> **What you will do**
The entries below contain a stretch that opens with the line containing "योग दर्शन (YOGDARSHAN) (50, 2181)" and closes with the line containing "Testimonials (445, 2089)"; set down that stretch exactly, both ends included, and nothing else.

(Stored data)
___

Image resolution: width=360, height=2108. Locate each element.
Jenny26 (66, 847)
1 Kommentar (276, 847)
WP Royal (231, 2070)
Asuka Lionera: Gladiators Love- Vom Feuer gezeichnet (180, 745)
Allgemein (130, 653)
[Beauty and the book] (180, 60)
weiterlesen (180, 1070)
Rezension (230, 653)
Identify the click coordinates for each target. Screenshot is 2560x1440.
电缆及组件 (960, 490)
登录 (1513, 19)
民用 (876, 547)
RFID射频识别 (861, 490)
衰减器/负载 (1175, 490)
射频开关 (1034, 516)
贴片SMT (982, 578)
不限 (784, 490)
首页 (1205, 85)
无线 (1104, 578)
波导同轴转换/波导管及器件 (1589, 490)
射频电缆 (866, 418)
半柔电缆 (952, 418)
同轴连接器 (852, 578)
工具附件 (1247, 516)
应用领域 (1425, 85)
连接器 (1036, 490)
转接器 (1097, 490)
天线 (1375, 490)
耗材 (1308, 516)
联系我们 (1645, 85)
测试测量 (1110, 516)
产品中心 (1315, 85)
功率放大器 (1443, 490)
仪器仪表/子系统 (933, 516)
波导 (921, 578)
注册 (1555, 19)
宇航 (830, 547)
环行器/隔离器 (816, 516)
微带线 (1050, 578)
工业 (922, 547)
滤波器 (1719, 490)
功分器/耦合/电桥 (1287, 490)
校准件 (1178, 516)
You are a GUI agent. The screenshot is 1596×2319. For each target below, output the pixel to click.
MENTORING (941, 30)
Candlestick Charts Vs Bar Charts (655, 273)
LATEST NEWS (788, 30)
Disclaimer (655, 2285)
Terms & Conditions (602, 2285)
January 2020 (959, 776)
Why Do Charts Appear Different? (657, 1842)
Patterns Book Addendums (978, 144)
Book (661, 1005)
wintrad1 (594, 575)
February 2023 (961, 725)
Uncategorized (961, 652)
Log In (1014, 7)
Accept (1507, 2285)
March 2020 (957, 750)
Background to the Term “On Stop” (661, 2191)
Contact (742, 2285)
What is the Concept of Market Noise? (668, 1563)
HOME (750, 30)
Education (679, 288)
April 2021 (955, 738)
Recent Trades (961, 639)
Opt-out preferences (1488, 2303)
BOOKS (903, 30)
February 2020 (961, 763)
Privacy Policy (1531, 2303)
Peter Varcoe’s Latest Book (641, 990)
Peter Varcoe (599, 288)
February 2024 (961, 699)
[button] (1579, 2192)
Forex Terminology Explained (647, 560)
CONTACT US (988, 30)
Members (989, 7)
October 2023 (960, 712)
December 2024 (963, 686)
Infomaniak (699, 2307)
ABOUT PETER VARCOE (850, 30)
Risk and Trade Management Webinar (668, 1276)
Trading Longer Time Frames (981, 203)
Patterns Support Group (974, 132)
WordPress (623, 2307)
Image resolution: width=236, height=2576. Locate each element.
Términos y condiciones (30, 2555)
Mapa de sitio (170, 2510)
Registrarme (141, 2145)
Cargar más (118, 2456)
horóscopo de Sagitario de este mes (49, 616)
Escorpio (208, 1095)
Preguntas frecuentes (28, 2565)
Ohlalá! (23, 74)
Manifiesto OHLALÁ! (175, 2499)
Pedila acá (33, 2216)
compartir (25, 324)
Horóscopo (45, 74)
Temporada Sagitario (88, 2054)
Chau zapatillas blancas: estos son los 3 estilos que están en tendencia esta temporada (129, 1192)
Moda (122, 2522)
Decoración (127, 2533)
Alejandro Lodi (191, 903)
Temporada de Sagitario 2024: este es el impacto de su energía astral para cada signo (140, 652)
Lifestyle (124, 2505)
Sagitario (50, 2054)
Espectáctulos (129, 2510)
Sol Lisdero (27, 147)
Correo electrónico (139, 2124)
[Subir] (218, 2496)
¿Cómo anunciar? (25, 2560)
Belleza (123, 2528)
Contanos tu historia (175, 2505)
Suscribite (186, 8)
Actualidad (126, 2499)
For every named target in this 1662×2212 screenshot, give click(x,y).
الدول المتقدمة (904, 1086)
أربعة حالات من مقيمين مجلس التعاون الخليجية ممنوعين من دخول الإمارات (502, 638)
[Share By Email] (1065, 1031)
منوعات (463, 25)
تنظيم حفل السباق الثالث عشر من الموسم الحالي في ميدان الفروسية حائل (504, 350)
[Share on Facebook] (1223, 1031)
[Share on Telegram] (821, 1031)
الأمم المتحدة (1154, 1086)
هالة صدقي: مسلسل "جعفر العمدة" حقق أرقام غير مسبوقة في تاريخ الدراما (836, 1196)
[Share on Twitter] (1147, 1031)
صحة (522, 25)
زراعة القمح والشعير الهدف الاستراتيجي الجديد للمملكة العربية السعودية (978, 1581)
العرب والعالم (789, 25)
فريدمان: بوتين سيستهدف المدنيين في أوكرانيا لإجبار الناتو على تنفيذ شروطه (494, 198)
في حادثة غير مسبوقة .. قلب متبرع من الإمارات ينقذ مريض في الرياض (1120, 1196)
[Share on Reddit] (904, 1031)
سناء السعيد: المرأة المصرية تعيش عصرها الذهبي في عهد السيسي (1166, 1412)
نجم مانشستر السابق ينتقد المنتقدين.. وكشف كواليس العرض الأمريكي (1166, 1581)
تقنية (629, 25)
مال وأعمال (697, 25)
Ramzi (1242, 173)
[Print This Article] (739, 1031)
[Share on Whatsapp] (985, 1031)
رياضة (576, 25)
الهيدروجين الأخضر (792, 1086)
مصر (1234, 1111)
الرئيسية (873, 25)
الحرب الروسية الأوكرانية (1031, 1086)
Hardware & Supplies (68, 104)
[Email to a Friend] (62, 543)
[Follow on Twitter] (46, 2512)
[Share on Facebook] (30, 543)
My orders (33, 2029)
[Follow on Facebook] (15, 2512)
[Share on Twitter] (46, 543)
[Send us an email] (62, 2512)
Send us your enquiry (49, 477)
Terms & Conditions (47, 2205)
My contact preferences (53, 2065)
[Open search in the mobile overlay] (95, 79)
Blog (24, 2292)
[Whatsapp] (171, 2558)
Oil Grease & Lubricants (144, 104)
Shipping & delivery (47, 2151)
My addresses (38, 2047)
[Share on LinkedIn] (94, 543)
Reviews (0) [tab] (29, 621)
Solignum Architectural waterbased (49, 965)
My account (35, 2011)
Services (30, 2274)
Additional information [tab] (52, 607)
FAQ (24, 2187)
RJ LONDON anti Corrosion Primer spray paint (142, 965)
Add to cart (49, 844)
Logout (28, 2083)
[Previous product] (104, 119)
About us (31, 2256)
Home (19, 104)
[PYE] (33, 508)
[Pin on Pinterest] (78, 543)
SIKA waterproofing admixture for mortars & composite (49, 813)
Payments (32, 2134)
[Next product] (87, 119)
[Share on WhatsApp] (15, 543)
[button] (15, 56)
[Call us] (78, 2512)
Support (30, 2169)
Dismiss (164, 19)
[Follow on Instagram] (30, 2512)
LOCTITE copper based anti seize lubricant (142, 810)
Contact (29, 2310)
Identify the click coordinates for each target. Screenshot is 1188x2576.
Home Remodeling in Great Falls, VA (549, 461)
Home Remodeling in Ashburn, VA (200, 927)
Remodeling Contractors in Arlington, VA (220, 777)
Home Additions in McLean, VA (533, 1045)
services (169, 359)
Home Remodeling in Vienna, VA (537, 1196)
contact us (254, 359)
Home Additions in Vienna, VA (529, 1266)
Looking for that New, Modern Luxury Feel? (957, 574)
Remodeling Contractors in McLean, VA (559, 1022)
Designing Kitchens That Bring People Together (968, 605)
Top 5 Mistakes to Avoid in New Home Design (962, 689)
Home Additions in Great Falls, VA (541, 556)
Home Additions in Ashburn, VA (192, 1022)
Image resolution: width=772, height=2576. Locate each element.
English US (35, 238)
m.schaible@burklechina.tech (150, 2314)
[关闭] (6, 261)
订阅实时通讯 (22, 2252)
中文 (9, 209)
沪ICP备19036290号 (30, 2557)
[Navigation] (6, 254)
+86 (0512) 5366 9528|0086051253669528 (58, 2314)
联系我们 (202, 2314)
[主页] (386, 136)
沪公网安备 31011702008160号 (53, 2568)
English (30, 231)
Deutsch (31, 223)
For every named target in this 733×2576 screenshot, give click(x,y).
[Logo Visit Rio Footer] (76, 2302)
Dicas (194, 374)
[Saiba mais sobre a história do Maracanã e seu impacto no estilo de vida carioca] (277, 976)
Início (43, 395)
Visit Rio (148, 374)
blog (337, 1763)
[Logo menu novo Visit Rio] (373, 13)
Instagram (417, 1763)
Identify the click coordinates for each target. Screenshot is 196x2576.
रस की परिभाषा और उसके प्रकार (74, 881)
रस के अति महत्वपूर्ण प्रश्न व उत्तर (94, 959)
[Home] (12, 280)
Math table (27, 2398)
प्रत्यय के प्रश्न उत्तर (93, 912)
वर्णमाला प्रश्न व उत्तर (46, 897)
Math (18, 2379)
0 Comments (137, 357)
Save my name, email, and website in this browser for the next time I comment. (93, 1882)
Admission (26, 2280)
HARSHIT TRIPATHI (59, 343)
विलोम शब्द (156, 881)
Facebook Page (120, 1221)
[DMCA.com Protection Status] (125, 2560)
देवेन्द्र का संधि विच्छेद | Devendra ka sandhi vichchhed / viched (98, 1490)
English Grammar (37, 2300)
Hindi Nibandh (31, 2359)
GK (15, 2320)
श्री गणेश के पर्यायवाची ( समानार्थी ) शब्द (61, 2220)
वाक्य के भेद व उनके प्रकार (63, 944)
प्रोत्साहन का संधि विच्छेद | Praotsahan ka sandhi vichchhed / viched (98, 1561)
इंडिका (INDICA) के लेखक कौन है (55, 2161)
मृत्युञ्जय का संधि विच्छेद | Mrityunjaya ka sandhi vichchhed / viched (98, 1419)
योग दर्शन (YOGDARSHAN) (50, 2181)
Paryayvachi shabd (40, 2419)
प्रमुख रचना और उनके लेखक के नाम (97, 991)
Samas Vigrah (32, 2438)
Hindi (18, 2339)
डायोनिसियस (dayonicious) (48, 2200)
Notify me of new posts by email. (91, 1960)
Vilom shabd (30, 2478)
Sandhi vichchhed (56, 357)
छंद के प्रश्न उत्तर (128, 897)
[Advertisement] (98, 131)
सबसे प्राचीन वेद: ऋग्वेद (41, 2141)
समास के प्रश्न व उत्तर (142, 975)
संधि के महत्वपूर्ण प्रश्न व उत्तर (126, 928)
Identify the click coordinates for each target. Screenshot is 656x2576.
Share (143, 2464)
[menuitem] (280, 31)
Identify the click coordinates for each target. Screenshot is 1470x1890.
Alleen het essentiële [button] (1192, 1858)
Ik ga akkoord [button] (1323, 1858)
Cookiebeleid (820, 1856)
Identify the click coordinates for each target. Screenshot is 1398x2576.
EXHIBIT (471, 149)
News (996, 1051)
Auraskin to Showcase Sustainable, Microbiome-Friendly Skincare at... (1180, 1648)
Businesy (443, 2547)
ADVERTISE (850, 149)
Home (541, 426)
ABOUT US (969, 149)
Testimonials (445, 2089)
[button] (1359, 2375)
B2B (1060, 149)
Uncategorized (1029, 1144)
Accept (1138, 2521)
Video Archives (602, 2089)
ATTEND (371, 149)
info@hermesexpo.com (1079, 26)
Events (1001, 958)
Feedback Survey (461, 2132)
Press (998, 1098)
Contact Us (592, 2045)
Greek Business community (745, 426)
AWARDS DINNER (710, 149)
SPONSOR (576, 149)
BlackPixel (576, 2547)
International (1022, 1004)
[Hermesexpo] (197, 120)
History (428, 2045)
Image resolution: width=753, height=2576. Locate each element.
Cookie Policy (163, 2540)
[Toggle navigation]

___

> **Response below**
योग दर्शन (YOGDARSHAN) (50, 2181)
Paryayvachi shabd (40, 2419)
प्रमुख रचना और उनके लेखक के नाम (97, 991)
Samas Vigrah (32, 2438)
Hindi (18, 2339)
डायोनिसियस (dayonicious) (48, 2200)
Notify me of new posts by email. (91, 1960)
Vilom shabd (30, 2478)
Sandhi vichchhed (56, 357)
छंद के प्रश्न उत्तर (128, 897)
[Advertisement] (98, 131)
सबसे प्राचीन वेद: ऋग्वेद (41, 2141)
समास के प्रश्न व उत्तर (142, 975)
संधि के महत्वपूर्ण प्रश्न व उत्तर (126, 928)
Identify the click coordinates for each target. Screenshot is 656x2576.
Share (143, 2464)
[menuitem] (280, 31)
Identify the click coordinates for each target. Screenshot is 1470x1890.
Alleen het essentiële [button] (1192, 1858)
Ik ga akkoord [button] (1323, 1858)
Cookiebeleid (820, 1856)
Identify the click coordinates for each target. Screenshot is 1398x2576.
EXHIBIT (471, 149)
News (996, 1051)
Auraskin to Showcase Sustainable, Microbiome-Friendly Skincare at... (1180, 1648)
Businesy (443, 2547)
ADVERTISE (850, 149)
Home (541, 426)
ABOUT US (969, 149)
Testimonials (445, 2089)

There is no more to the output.